Atatürçülük 1938'de donmak değildir

ATATÜRKÇÜLÜK 1938"DE DONMAK DEĞİLDİR

Milli Futbol Takımımızın kırmızı beyaz olan formasını Turkuaz renkle değiştirmişler ya. Muhalefet Partili bir milletvekili; “Atatürk"ün izlerini futboldan silmek istiyorlar” diye konuyu soru önergesiyle Meclis"e taşımış…
Ülkeye ne büyük hizmet baksanıza!
Bazı gazetelere göre bu konu, Ak Parti"nin kapatma davasına ek delil olarak girmeliymiş…
Gülmeyin, bu ciddi bir konu ve delil de sayabilirler!

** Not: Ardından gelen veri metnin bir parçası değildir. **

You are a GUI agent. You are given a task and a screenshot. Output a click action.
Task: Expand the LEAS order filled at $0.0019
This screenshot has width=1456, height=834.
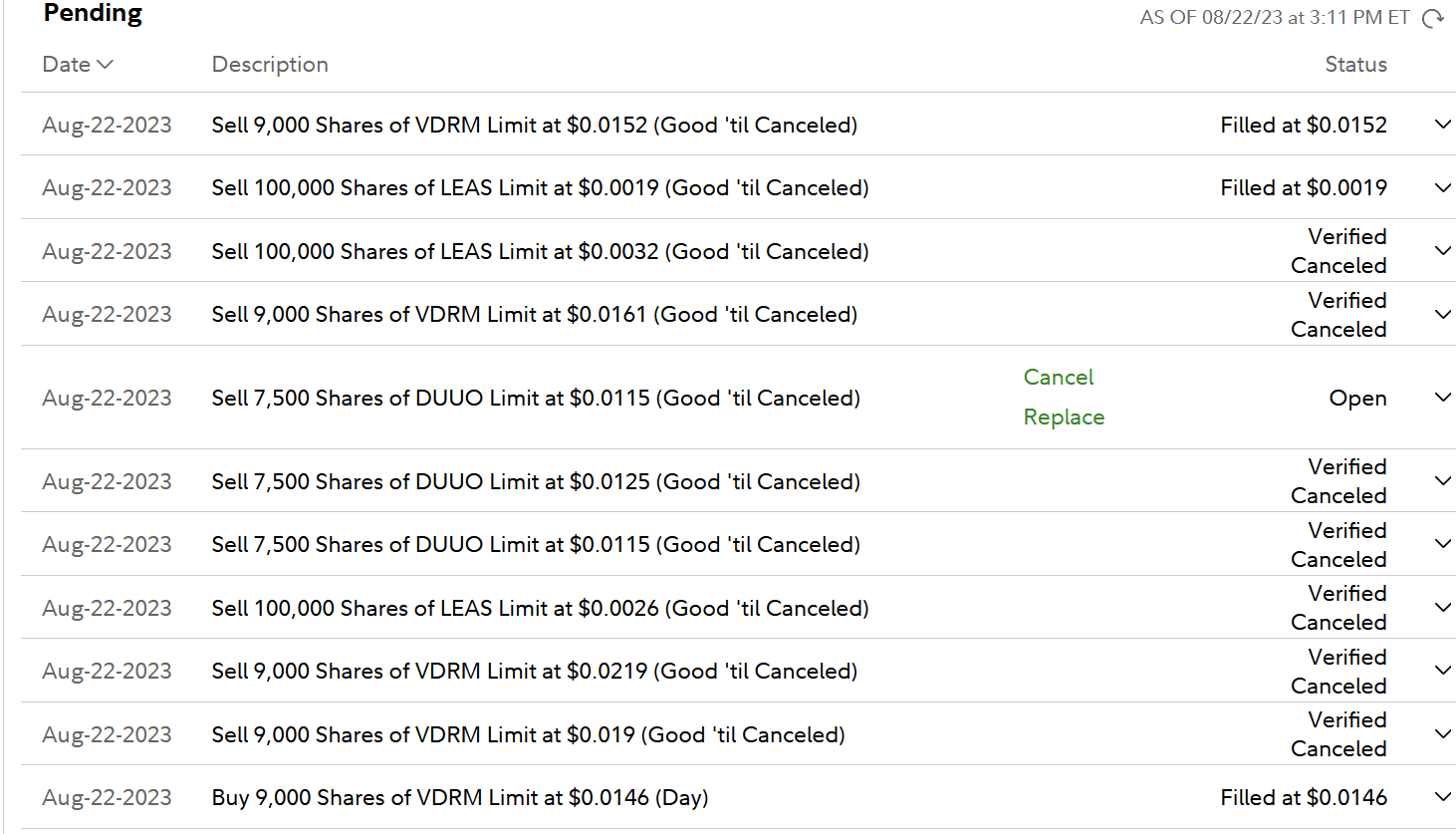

Yıllardır kırmızı beyaz yani bayrağımızı da çağrıştıran formaların rengini değiştirenlerde mutlaka art niyet vardır!
Daha neleri değiştirmediler ki bunlar…
Aşağıda sayacaklarım ülkede yapılan değişikliklerdir ve hepsi de Atatürk"ten sonra yapılmıştır.
Belki bunların da bir hesabını soran çıkar diye yazalım da görsünler!
Devletimizin kurucusu Atatürk 1938 yılında madden aramızdan ayrıldığına göre;
10 Kasım 1938 yılından sonra yapılan;
— Kara, Hava ve Demir yolları,
— Eskişehir F–16 uçak fabrikası,
— Kurulan İl, ilçe, köy ve mahalleler,
— Kuzey Kıbrıs ve Asya"da kurulan onlarca Türk Devleti,
— Yapılan, kamu ve özele ait binlerce bina, köprüler, tüneller, barajlar, televizyon, radyo, telefon hatları, baz istasyonları,
— Üniversiteler ve diğer tüm okullar…
— Daha akla gelebilecek bir sürü şeyler var ki hepsi de Atamızdan sonra…
— Hatta bu kafalar da 1938 den sonra doğmuş olabilirler.
Bu dar düşünceli ve saltanat kafalılara bakarsak, yukarıda sayılanları hep iptal etmeli veya kapatmalıyız…
Atatürk"ten sonra asla değişmemeli, değiştirmemeli ve değiştirtmemeliyiz…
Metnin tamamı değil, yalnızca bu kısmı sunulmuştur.